Records for this task:
┄┄┄┄┄┄

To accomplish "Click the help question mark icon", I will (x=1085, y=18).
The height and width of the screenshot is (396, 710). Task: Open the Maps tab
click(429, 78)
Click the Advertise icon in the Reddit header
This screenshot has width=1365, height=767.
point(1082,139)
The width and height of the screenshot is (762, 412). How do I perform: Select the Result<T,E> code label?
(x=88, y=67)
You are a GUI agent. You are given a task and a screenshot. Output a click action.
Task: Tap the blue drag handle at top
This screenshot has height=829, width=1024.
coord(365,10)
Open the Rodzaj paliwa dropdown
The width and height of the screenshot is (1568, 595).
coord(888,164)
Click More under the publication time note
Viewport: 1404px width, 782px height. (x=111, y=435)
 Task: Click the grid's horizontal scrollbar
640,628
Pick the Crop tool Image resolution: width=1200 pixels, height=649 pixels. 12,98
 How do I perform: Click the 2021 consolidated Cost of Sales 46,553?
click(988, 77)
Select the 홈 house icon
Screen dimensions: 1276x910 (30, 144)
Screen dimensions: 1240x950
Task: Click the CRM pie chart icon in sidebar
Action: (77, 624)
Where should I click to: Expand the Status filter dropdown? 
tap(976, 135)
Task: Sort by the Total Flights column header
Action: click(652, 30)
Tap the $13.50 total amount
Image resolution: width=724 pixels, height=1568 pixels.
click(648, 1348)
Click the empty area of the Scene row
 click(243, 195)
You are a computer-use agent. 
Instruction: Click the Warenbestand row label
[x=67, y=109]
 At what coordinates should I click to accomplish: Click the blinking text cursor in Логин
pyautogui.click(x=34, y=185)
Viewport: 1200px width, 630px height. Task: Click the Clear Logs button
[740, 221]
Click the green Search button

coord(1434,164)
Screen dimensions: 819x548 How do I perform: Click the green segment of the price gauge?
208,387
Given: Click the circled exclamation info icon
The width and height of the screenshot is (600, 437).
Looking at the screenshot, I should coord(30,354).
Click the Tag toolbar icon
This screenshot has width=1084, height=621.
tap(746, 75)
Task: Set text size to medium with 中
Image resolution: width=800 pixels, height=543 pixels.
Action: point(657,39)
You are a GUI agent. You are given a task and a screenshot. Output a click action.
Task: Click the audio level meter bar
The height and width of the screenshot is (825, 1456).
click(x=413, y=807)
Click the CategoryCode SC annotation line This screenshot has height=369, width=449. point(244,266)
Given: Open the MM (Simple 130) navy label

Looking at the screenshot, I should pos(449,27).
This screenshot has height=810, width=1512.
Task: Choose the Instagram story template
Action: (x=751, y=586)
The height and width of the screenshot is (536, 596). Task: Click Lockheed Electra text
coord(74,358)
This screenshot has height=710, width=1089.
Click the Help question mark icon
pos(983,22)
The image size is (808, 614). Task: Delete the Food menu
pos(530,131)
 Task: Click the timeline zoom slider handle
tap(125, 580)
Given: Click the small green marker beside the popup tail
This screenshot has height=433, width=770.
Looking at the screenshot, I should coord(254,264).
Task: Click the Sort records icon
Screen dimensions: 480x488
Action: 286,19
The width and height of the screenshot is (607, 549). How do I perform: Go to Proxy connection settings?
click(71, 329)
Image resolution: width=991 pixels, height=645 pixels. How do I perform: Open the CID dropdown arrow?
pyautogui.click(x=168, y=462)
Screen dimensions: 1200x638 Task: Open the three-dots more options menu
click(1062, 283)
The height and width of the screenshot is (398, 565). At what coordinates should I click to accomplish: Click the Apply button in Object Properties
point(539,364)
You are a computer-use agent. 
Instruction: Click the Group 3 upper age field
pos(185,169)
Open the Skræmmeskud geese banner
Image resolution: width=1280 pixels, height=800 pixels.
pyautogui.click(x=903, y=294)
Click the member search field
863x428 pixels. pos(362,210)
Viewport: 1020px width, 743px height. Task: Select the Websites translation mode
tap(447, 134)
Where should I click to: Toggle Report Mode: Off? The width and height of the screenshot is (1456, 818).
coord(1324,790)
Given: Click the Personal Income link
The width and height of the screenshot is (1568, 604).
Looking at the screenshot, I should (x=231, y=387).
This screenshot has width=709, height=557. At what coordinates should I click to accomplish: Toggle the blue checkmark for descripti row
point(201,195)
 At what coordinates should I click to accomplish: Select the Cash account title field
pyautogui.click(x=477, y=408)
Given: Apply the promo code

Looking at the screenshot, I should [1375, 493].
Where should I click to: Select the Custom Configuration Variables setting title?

┄┄┄┄┄┄

About this exercise:
Repeat the data exactly. Omit nothing.

Written answer:
To accomplish "Click the help question mark icon", I will (x=1085, y=18).
The height and width of the screenshot is (396, 710). Task: Open the Maps tab
click(429, 78)
Click the Advertise icon in the Reddit header
This screenshot has width=1365, height=767.
point(1082,139)
The width and height of the screenshot is (762, 412). How do I perform: Select the Result<T,E> code label?
(x=88, y=67)
You are a GUI agent. You are given a task and a screenshot. Output a click action.
Task: Tap the blue drag handle at top
This screenshot has height=829, width=1024.
coord(365,10)
Open the Rodzaj paliwa dropdown
The width and height of the screenshot is (1568, 595).
coord(888,164)
Click More under the publication time note
Viewport: 1404px width, 782px height. (x=111, y=435)
 Task: Click the grid's horizontal scrollbar
640,628
Pick the Crop tool Image resolution: width=1200 pixels, height=649 pixels. 12,98
 How do I perform: Click the 2021 consolidated Cost of Sales 46,553?
click(988, 77)
Select the 홈 house icon
Screen dimensions: 1276x910 (30, 144)
Screen dimensions: 1240x950
Task: Click the CRM pie chart icon in sidebar
Action: (77, 624)
Where should I click to: Expand the Status filter dropdown? 
tap(976, 135)
Task: Sort by the Total Flights column header
Action: click(652, 30)
Tap the $13.50 total amount
Image resolution: width=724 pixels, height=1568 pixels.
click(648, 1348)
Click the empty area of the Scene row
 click(243, 195)
You are a computer-use agent. 
Instruction: Click the Warenbestand row label
[x=67, y=109]
 At what coordinates should I click to accomplish: Click the blinking text cursor in Логин
pyautogui.click(x=34, y=185)
Viewport: 1200px width, 630px height. Task: Click the Clear Logs button
[740, 221]
Click the green Search button

coord(1434,164)
Screen dimensions: 819x548 How do I perform: Click the green segment of the price gauge?
208,387
Given: Click the circled exclamation info icon
The width and height of the screenshot is (600, 437).
Looking at the screenshot, I should coord(30,354).
Click the Tag toolbar icon
This screenshot has width=1084, height=621.
tap(746, 75)
Task: Set text size to medium with 中
Image resolution: width=800 pixels, height=543 pixels.
Action: point(657,39)
You are a GUI agent. You are given a task and a screenshot. Output a click action.
Task: Click the audio level meter bar
The height and width of the screenshot is (825, 1456).
click(x=413, y=807)
Click the CategoryCode SC annotation line This screenshot has height=369, width=449. point(244,266)
Given: Open the MM (Simple 130) navy label

Looking at the screenshot, I should pos(449,27).
This screenshot has height=810, width=1512.
Task: Choose the Instagram story template
Action: (x=751, y=586)
The height and width of the screenshot is (536, 596). Task: Click Lockheed Electra text
coord(74,358)
This screenshot has height=710, width=1089.
Click the Help question mark icon
pos(983,22)
The image size is (808, 614). Task: Delete the Food menu
pos(530,131)
 Task: Click the timeline zoom slider handle
tap(125, 580)
Given: Click the small green marker beside the popup tail
This screenshot has height=433, width=770.
Looking at the screenshot, I should coord(254,264).
Task: Click the Sort records icon
Screen dimensions: 480x488
Action: 286,19
The width and height of the screenshot is (607, 549). How do I perform: Go to Proxy connection settings?
click(71, 329)
Image resolution: width=991 pixels, height=645 pixels. How do I perform: Open the CID dropdown arrow?
pyautogui.click(x=168, y=462)
Screen dimensions: 1200x638 Task: Open the three-dots more options menu
click(1062, 283)
The height and width of the screenshot is (398, 565). At what coordinates should I click to accomplish: Click the Apply button in Object Properties
point(539,364)
You are a computer-use agent. 
Instruction: Click the Group 3 upper age field
pos(185,169)
Open the Skræmmeskud geese banner
Image resolution: width=1280 pixels, height=800 pixels.
pyautogui.click(x=903, y=294)
Click the member search field
863x428 pixels. pos(362,210)
Viewport: 1020px width, 743px height. Task: Select the Websites translation mode
tap(447, 134)
Where should I click to: Toggle Report Mode: Off? The width and height of the screenshot is (1456, 818).
coord(1324,790)
Given: Click the Personal Income link
The width and height of the screenshot is (1568, 604).
Looking at the screenshot, I should (x=231, y=387).
This screenshot has width=709, height=557. At what coordinates should I click to accomplish: Toggle the blue checkmark for descripti row
point(201,195)
 At what coordinates should I click to accomplish: Select the Cash account title field
pyautogui.click(x=477, y=408)
Given: Apply the promo code

Looking at the screenshot, I should [1375, 493].
Where should I click to: Select the Custom Configuration Variables setting title?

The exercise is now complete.